Entries supplied.
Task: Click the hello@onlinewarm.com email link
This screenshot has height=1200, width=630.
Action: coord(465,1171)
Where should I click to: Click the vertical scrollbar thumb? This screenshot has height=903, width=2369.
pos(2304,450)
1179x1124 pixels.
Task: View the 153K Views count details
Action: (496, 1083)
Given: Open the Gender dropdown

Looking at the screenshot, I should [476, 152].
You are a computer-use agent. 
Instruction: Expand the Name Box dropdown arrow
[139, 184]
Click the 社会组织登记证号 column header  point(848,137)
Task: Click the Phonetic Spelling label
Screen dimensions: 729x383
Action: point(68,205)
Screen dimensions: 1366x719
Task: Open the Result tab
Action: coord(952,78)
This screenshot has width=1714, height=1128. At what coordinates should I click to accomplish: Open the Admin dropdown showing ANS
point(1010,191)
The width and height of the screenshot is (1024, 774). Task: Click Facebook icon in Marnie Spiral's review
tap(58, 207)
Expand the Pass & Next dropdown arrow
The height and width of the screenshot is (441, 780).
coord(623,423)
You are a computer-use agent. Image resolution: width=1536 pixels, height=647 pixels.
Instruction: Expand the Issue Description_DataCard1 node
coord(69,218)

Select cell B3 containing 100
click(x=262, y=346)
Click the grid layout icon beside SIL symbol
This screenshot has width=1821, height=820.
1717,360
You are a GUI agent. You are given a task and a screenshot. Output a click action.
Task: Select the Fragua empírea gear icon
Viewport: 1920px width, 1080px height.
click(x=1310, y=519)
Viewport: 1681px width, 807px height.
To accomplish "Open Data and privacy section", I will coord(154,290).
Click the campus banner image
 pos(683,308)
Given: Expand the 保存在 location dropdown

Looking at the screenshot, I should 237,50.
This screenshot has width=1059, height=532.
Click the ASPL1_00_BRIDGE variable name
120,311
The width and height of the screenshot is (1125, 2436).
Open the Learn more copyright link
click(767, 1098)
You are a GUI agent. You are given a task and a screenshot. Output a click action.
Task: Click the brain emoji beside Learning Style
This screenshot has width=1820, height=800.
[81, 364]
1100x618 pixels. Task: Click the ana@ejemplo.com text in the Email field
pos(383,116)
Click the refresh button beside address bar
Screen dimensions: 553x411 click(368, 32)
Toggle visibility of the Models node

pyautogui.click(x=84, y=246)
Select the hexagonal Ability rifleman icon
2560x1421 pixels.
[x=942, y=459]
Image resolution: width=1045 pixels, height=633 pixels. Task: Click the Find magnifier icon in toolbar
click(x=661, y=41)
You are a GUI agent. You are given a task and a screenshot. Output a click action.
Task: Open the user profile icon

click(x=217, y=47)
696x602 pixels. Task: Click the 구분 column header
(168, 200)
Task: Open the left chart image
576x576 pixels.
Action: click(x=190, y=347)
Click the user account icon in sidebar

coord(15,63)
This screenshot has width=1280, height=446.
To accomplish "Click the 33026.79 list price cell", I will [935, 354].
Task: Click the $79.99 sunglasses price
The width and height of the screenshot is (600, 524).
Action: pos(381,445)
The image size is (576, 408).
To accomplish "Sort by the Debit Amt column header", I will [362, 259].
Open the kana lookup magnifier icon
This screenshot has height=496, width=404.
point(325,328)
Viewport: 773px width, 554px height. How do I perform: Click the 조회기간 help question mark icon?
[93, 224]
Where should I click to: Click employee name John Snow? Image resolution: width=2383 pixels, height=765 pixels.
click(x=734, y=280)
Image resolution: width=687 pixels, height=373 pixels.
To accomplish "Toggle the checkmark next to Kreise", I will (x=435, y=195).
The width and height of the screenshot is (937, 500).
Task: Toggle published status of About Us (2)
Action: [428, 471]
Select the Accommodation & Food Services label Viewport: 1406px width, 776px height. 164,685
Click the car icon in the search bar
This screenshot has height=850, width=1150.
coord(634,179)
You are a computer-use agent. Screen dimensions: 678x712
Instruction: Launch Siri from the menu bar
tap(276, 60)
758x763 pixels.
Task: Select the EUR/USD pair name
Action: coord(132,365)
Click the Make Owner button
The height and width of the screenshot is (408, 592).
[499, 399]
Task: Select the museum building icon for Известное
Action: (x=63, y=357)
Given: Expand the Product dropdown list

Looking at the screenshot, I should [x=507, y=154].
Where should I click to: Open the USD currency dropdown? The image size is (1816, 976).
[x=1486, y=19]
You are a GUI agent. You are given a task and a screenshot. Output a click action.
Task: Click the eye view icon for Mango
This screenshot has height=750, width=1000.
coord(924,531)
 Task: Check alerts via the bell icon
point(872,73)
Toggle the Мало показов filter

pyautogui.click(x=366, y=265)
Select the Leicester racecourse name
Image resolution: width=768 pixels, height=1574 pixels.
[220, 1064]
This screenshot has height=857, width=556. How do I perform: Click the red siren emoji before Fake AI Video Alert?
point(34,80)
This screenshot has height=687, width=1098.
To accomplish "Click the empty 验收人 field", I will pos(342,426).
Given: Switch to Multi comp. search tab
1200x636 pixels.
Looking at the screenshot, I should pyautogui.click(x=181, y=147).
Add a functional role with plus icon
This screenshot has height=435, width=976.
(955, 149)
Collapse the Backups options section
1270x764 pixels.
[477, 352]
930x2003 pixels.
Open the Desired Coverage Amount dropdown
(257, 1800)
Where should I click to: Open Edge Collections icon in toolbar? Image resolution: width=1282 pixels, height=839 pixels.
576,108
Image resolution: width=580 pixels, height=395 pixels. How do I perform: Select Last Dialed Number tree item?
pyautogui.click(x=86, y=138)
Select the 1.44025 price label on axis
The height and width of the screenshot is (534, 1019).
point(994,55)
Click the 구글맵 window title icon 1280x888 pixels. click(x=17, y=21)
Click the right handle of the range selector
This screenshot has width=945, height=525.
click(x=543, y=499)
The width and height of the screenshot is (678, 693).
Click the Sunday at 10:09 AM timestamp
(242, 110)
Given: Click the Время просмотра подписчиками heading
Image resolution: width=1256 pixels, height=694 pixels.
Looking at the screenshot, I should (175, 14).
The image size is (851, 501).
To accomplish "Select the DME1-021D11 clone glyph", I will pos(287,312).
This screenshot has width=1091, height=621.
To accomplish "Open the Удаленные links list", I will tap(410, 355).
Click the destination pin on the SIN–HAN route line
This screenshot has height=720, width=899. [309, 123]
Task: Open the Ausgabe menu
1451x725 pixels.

Work to be completed.
Looking at each line of the records, count the ones where the word "price" appears, and report only the count.

Completed exercise.
3